The two independent variables of the problem represent position: \(x\) and \(y\).
We will solve for three variables:
\(u\) is the flow velocity in the \(x\) direction,
\(v\) is the flow velocity in the \(y\) direction, and
\(p\) is the pressure at a given point.
The incompressible Navier-Stokes equations have two parameters:
the *kinematic velocity* \(\nu\),
and the *density* of the fluid \(\rho\).
Modulus can solve problems with nonconstant \(\nu\) and \(\rho\),
but we leave them constant to keep this example simple.

If we assume that the density is a constant and rescale so that \(\rho\) is 1, then the equations take the following form.

(1)\[\begin{split}\begin{aligned}
\frac{\partial u}{\partial x} + \frac{\partial v}{\partial y} &= 0\\
u\frac{\partial u}{\partial x} + v\frac{\partial u}{\partial y} &= -\frac{\partial p}{\partial x} + \nu \left(\frac{\partial^2 u}{\partial x^2} + \frac{\partial^2 u}{\partial y^2} \right)\\
u\frac{\partial v}{\partial x} + v\frac{\partial v}{\partial y} &= -\frac{\partial p}{\partial y} + \nu \left(\frac{\partial^2 v}{\partial x^2} + \frac{\partial^2 v}{\partial y^2} \right)\end{aligned}\end{split}\]

The first equation, the *continuity* equation,
expresses that the flow is incompressible
(mathematically, that the flow is “divergence free”).
The second and third equations are the *momentum* or momentum balance equations.

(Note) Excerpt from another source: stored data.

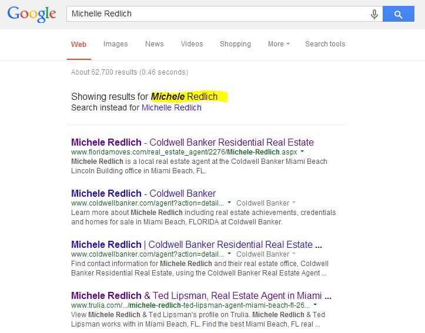Search instead for Michelle Redlich link

pyautogui.click(x=171, y=107)
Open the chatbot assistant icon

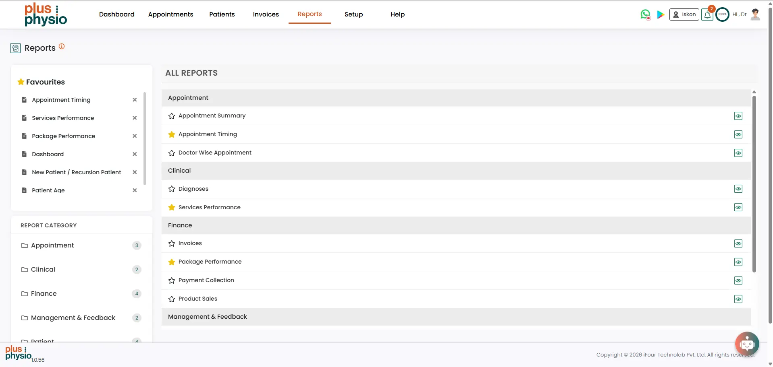[x=747, y=344]
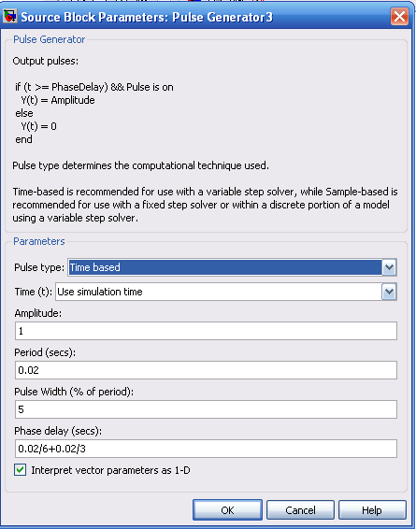Click into the Period (secs) field
This screenshot has height=529, width=416.
tap(206, 370)
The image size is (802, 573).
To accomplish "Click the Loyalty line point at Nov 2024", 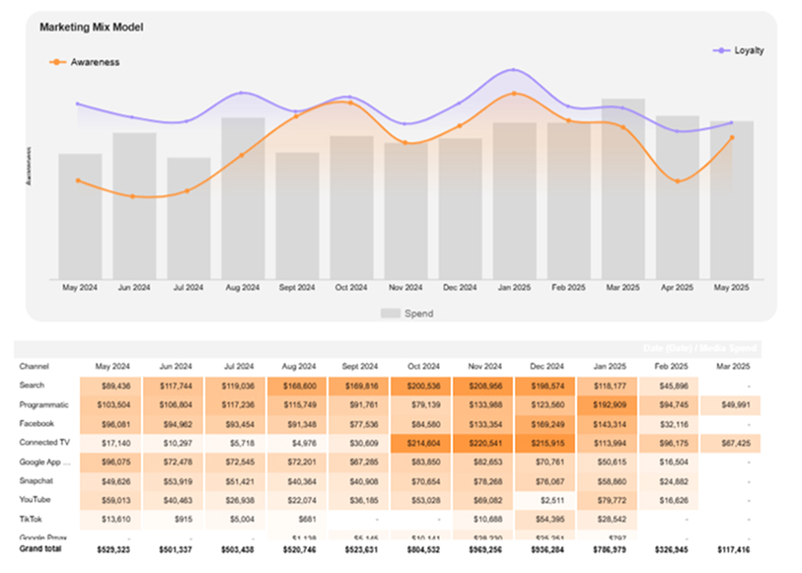I will coord(405,124).
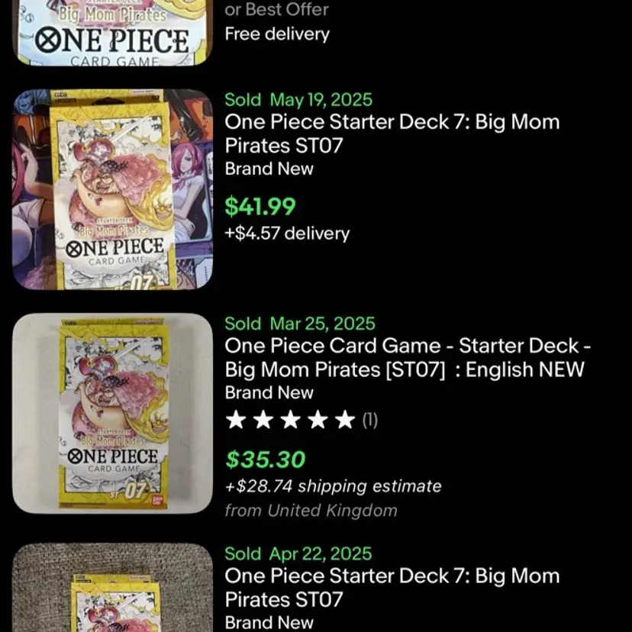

Line 27 of the example shows how we call the `NavierStokes`

function
to tell Modulus that we want to solve the Navier-Stokes equations.
We set the kinematic viscosity `nu=0.01`

and the density `rho=1.0`

.
We set `time=False`

because this is a steady-state problem (time is not a variable),
and `dim=2`

because this is a 2D problem.
The function returns a list of `Node`

objects,
which we will need to keep for later.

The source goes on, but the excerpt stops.